Eswatini Sugar Exports Hit by Unrest in Mozambique: Supply Chains Disrupted and Costs Surge
Eswatini Sugar Exports Hit by Unrest in Mozambique: Supply Chains Disrupted and Costs Surge

Eswatini Sugar Exports Hit by Unrest in Mozambique: Supply Chains Disrupted and Costs Surge

  • 13-Dec-2024 6:00 AM
  • Journalist: Bob Duffler

Eswatini’s sugar industry is facing significant challenges as political instability in Mozambique disrupts crucial supply chains, forcing the Eswatini Sugar Association (ESA) to explore alternative export routes. According to ESA CEO Banele Nyamane, the unrest in Mozambique has led to increased costs and delays, particularly impacting the transportation of bagged sugar to regional markets. "What has been impacted is the bagged sugar destined for the regional markets," Nyamane explained. "Due to the long distance, we are now incurring around 10 percent more in costs."

Mozambique has long been an essential transit point for Eswatini’s sugar exports, especially to overseas markets such as the United States and the European Union. The Sociedade Terminal De Acucar De Maputo (STAM), located in the port of Maputo, is jointly owned by Eswatini, South Africa, Zimbabwe, and Mozambique. This terminal handle and distributes sugar from these countries to various global markets. However, with ongoing political unrest, including violent protests and a closure of key border points like the Lebombo border post between South Africa and Mozambique, there have been significant disruptions.

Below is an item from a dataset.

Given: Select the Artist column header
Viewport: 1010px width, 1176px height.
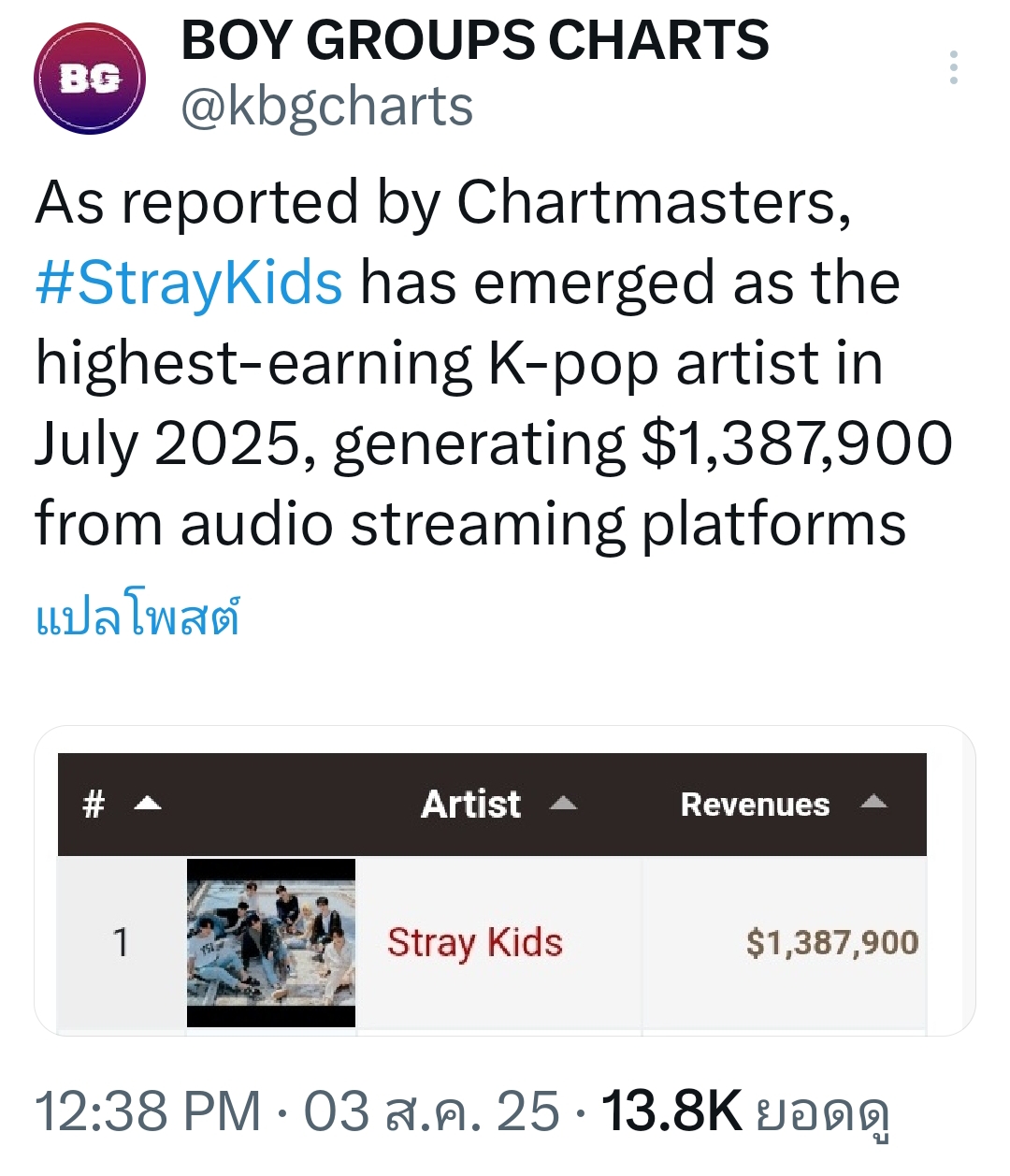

In a statement, Nyamane emphasized that despite the turmoil, bulk sugar shipments to the U.S. remain unaffected. "We sell bulk sugar to the USA, and our shipments are scheduled every August. So, for now, there is no impact on our U.S. sales," he said. The ESA exports approximately 26,535 tonnes of sugar to the USA annually under the African Growth and Opportunity Act (AGOA). Similarly, bulk orders to the European Union are scheduled for February and March, and Nyamane remains optimistic that the situation will stabilize by then.

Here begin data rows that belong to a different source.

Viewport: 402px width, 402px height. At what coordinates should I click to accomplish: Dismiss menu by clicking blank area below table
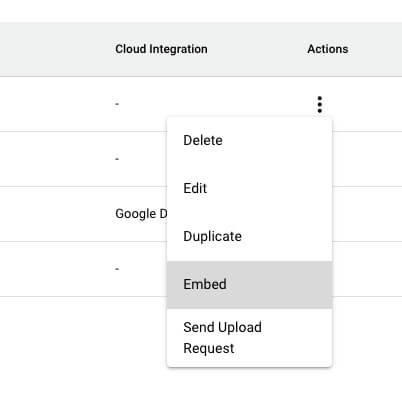[x=83, y=347]
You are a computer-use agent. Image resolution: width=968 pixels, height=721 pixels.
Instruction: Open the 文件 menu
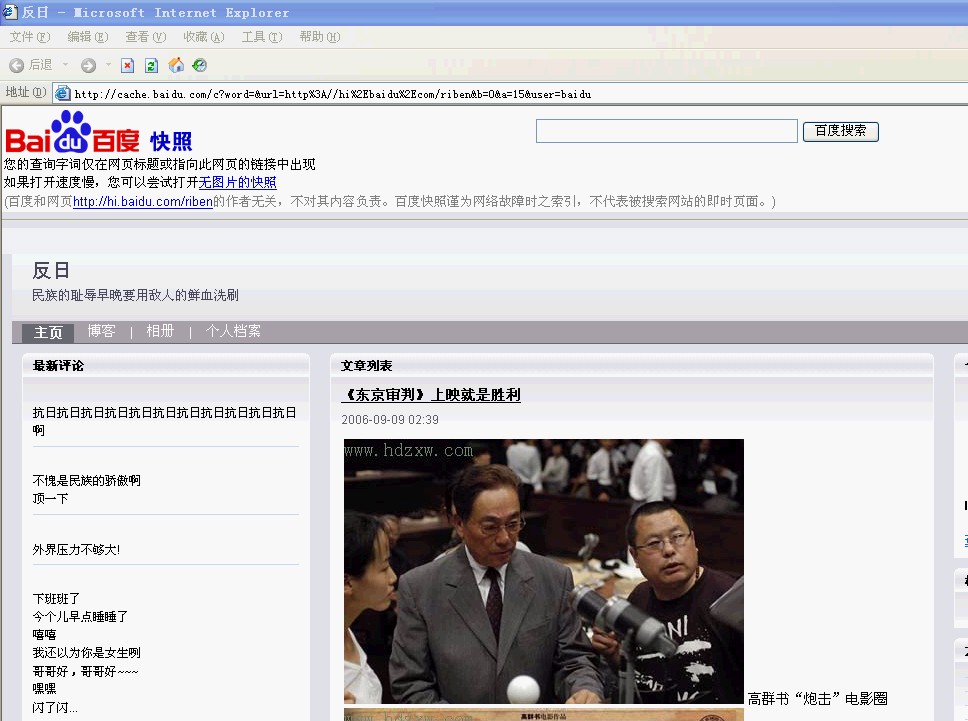(x=30, y=37)
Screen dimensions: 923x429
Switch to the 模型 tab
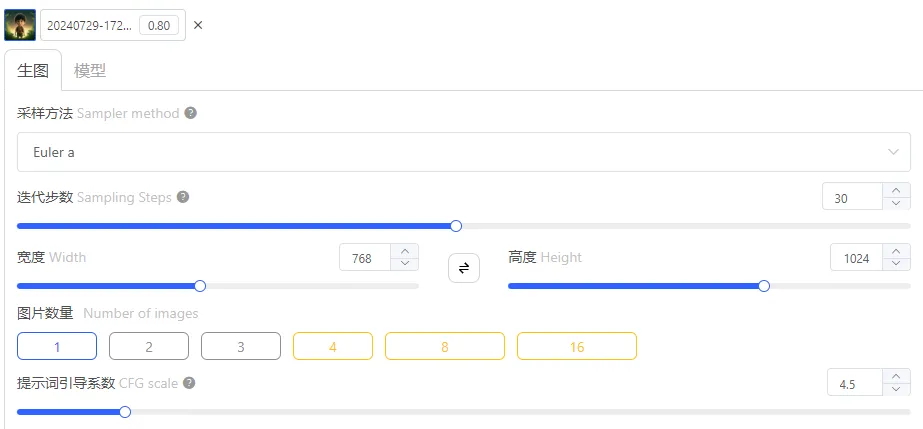click(90, 70)
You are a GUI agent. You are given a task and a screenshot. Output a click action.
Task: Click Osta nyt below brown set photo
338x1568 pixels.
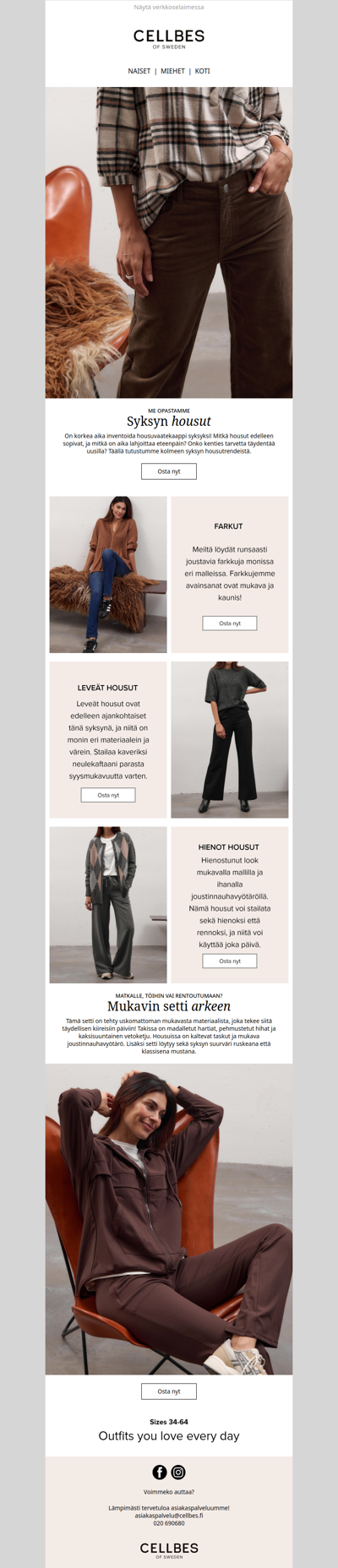pos(169,1391)
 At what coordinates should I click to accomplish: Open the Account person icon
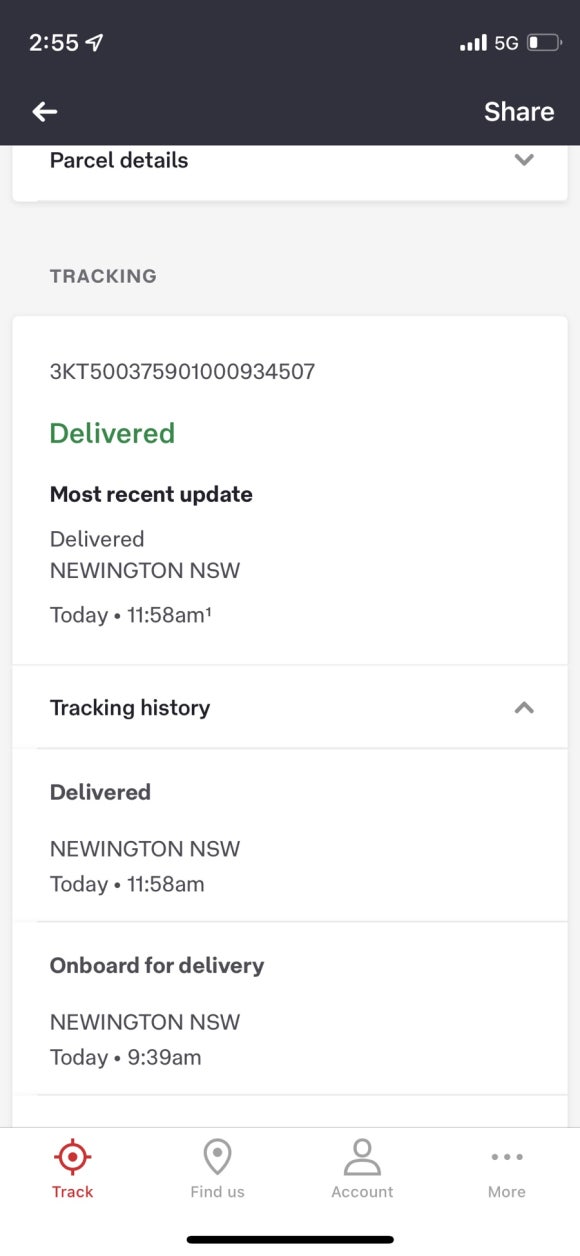(362, 1157)
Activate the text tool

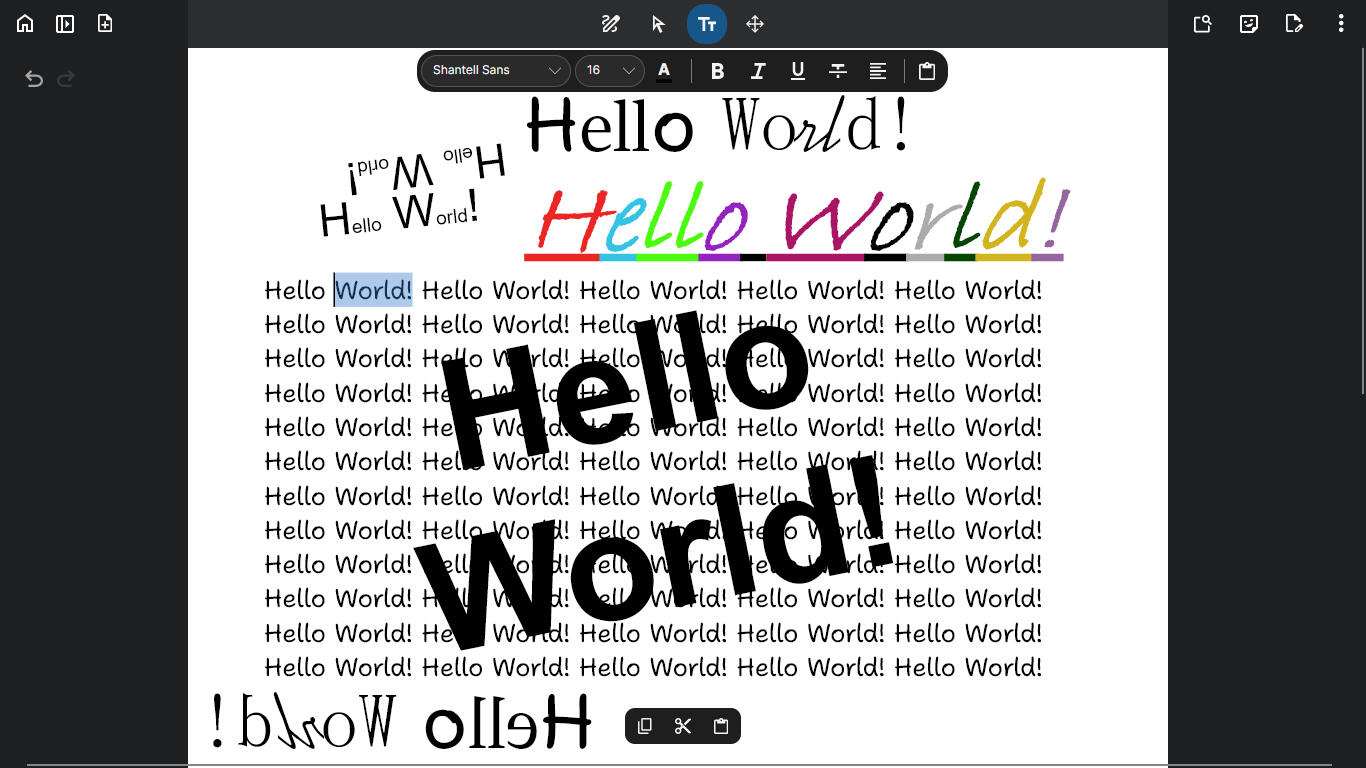tap(707, 24)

However, the impact on regional markets has been more pronounced. The Southern African Customs Union (SACU), which includes Eswatini, South Africa, Botswana, Lesotho, and Namibia, has seen a rise in logistics costs, with transport infrastructure under strain. "The congestion at our borders and the rerouting of traffic have led to severe delays and increased costs," explained Bhekizwe Maziya, CEO of the National Agriculture Marketing Board. "We are also witnessing longer turnaround times as shipments are diverted to South Africa’s Durban port."

Despite these challenges, the ESA has seen positive financial results. In its 2023/24 annual report, the association reported a 13 percent increase in revenue, reaching E7.4 billion ($305 million), up from E6.44 billion the previous year. This growth was largely driven by higher world market sugar prices and favorable foreign exchange rates. However, the cost of sales also rose, from E6.1 billion to E7.04 billion, due to increased distribution expenses and higher freight rates.

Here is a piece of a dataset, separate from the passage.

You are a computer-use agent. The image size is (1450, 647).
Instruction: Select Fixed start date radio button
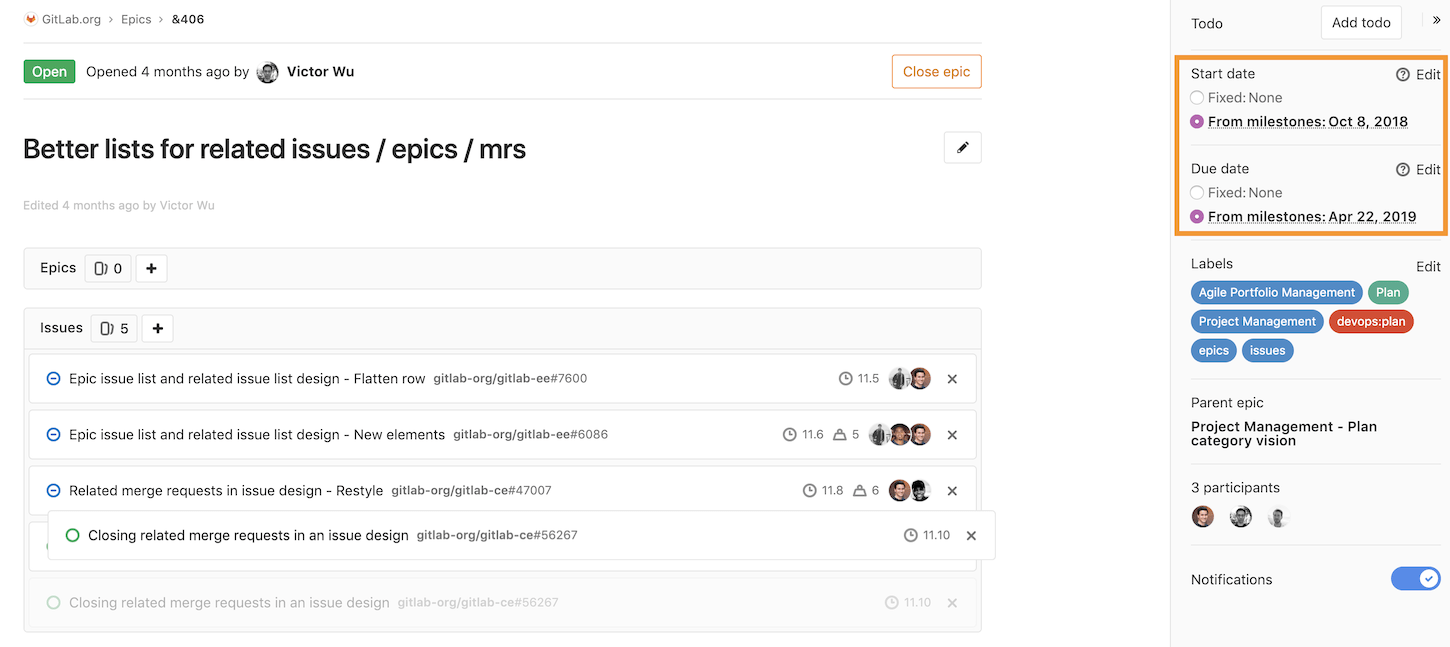1197,98
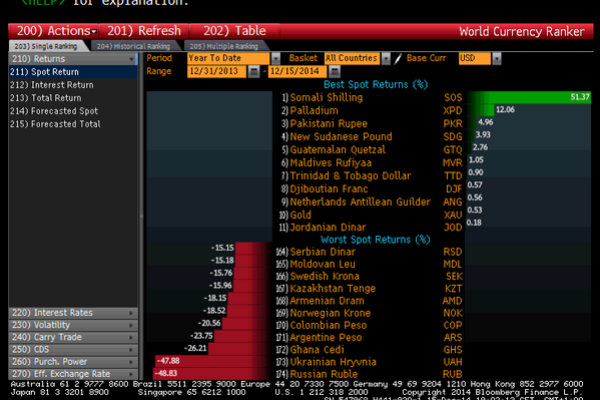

The ESA remains focused on expanding its footprint in the region, particularly targeting Rwanda, the Democratic Republic of Congo (DRC), and Zimbabwe. However, competition is fierce, with many regional producers ramping up production. Furthermore, the African Continental Free Trade Area (AfCFTA) is expected to provide new opportunities for intra-Africa trade, but only if the geopolitical instability in Mozambique is resolved.

As Eswatini navigates these turbulent times, the sugar industry is facing both immediate and long-term challenges, from supply chain disruptions to higher operational costs. The outcome of the situation in Mozambique will be critical for the future of Eswatini’s sugar exports and its broader economic stability.